Washington, D.C. — The National Basketball Association (NBA), backed by the National Football League (NFL), is pushing the U.S. Supreme Court to clarify the Video Privacy Protection Act (VPPA), legislation from the 1980s designed to safeguard consumer video rental and viewing records. As the landscape of digital content evolves, discrepancies among federal courts have emerged regarding whether this historic law should extend to individuals accessing free online content.
The legal debate centers on conflicting rulings from the U.S. Court of Appeals. The 2nd and 7th Circuits have interpreted the VPPA as applicable to consumers who engage with non-audiovisual goods and services from videotape service providers, while the 6th Circuit has disagreed, asserting that protections are only afforded to those subscribing to traditional audiovisual content.

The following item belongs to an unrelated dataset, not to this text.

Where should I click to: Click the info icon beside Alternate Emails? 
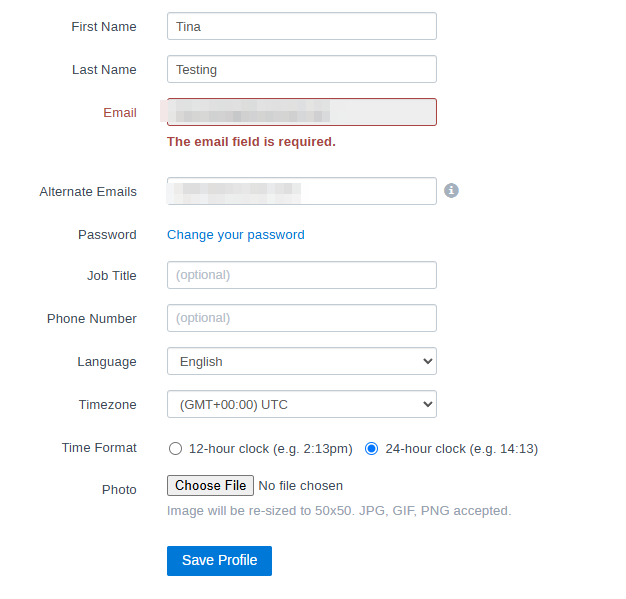(x=451, y=190)
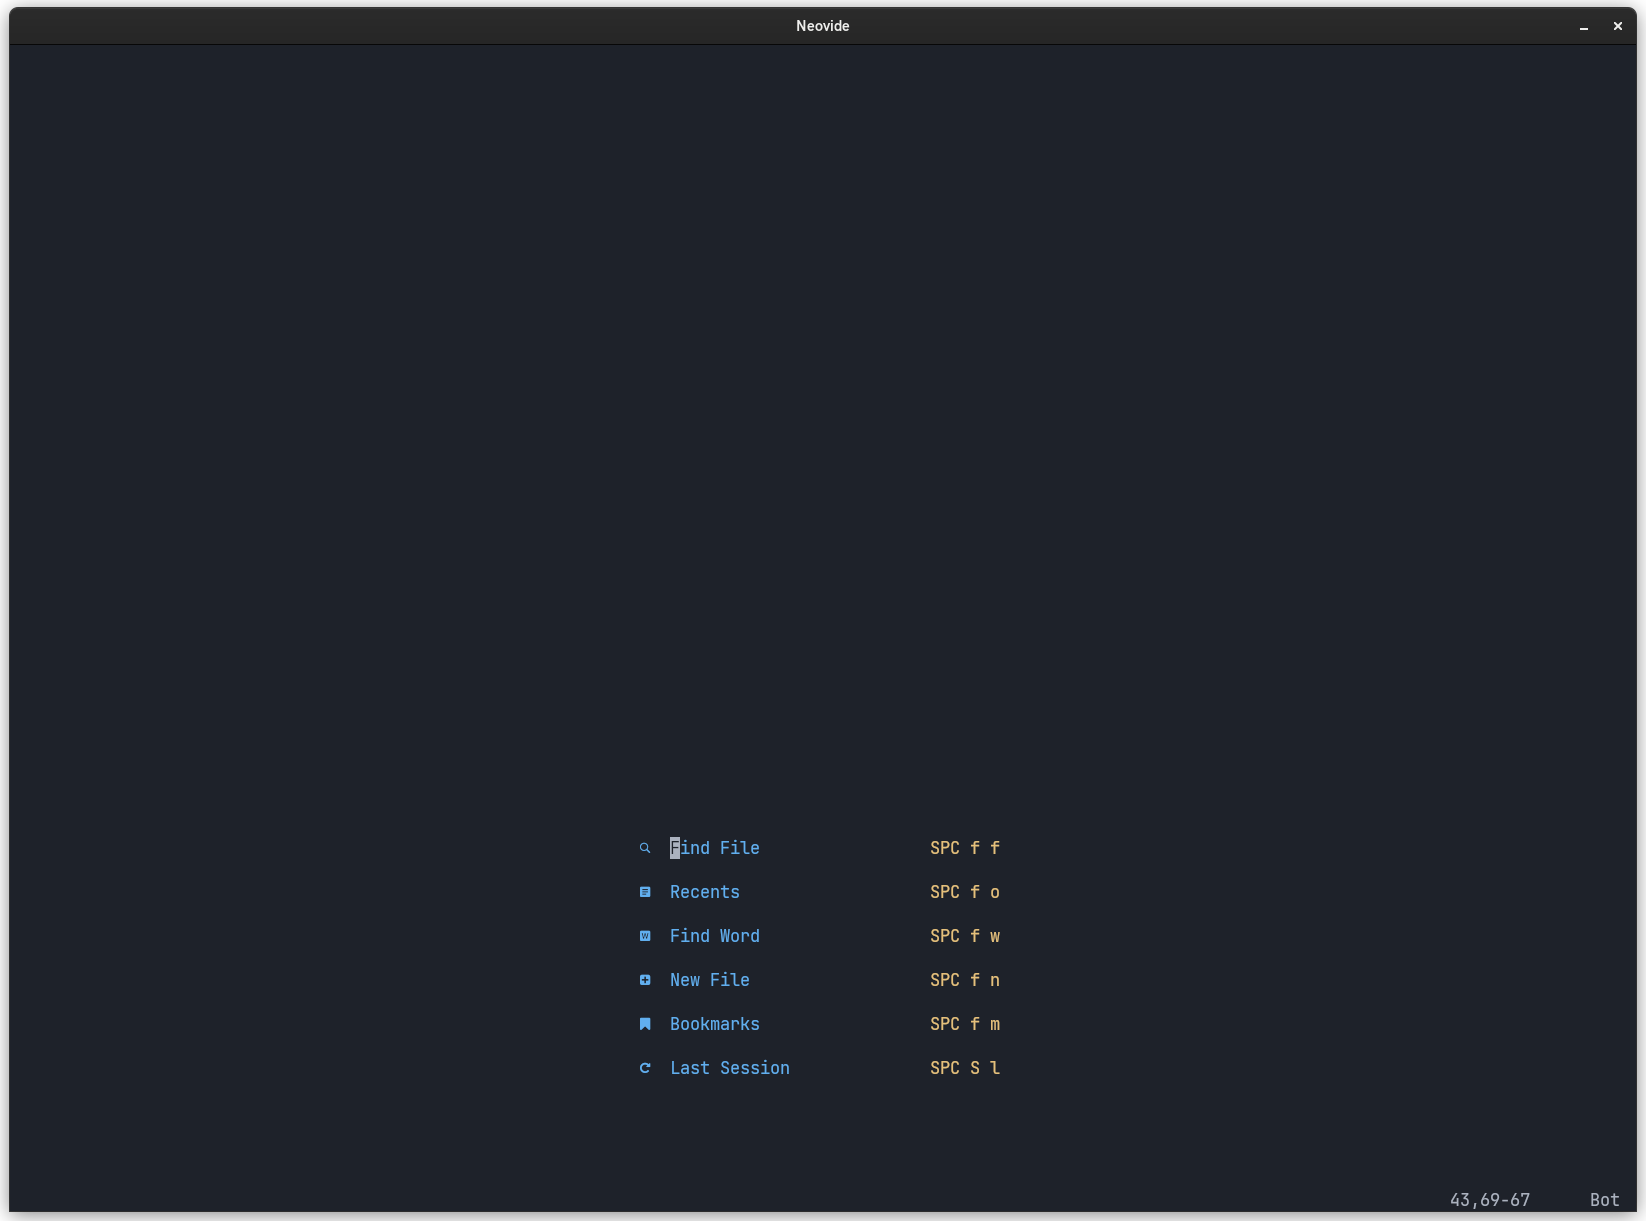This screenshot has width=1646, height=1221.
Task: Restore the Last Session
Action: (729, 1068)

In a brief submitted on Wednesday, attorneys Shay Dvoretzky and Raza Rasheed emphasized the need for the Supreme Court to intervene, noting that “only this Court can resolve the split.”

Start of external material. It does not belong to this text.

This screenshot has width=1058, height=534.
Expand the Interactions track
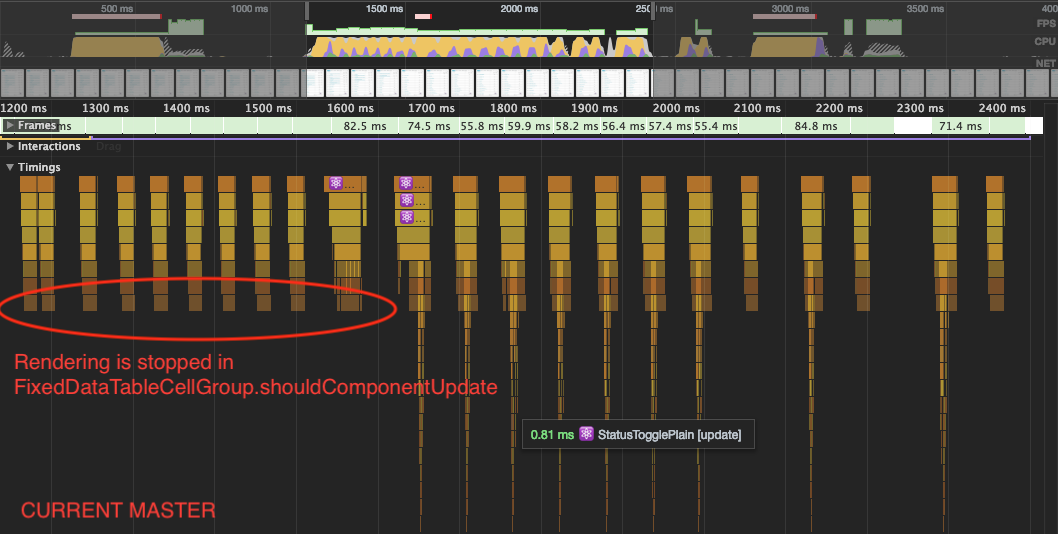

The ongoing case involves Michael Salazar, who filed a lawsuit against the NBA after signing up for the league’s free email newsletter and viewing complimentary online videos while logged into his Facebook account. Salazar alleges that tracking software on the NBA’s website shared his viewing history with Meta, Facebook’s parent company, without his consent.
The NBA contends that Salazar does not qualify for protection under the VPPA since he merely subscribed to its email service rather than engaging with its audiovisual materials. However, in October 2024, the 2nd Circuit ruled Salazar was a “consumer” under the VPPA, having exchanged personal information for access to the NBA’s offerings. The 7th Circuit upheld this decision, but the 6th Circuit dissented, limiting VPPA protections to traditional visual media subscriptions.
Salazar’s attorney, Joshua I. Hammack, argues against considering the case before a final judgment is reached, citing ongoing amendments to the complaints. “This case is far from an ‘ideal’ or ‘perfect vehicle,'” he stated in a brief.
The NFL has supported the NBA’s petition, warning of industry-wide consequences stemming from class action lawsuits under the VPPA. In its brief, the NFL expressed concern that without Supreme Court interventions, sports leagues and other content providers could face greater threats from such legal challenges.
The VPPA, enacted in 1988 and called the “Bork bill” after Robert Bork’s video rental history was publicly disclosed during his Supreme Court nomination, holds that any “videotape service provider” illegally sharing consumer information may face legal consequences.
Attorneys for the NBA assert that the case presents significant questions regarding the VPPA’s interpretation and the standing of Salazar, asserting that erroneous Circuit decisions could harm the modern online economy. Hammack counters that the definition of a “consumer” under the VPPA should not exclude those engaging with digital content platforms.
As the NBA awaits a response from the Supreme Court regarding its petition for a writ of certiorari, the case remains pivotal in determining the future of digital privacy in entertainment.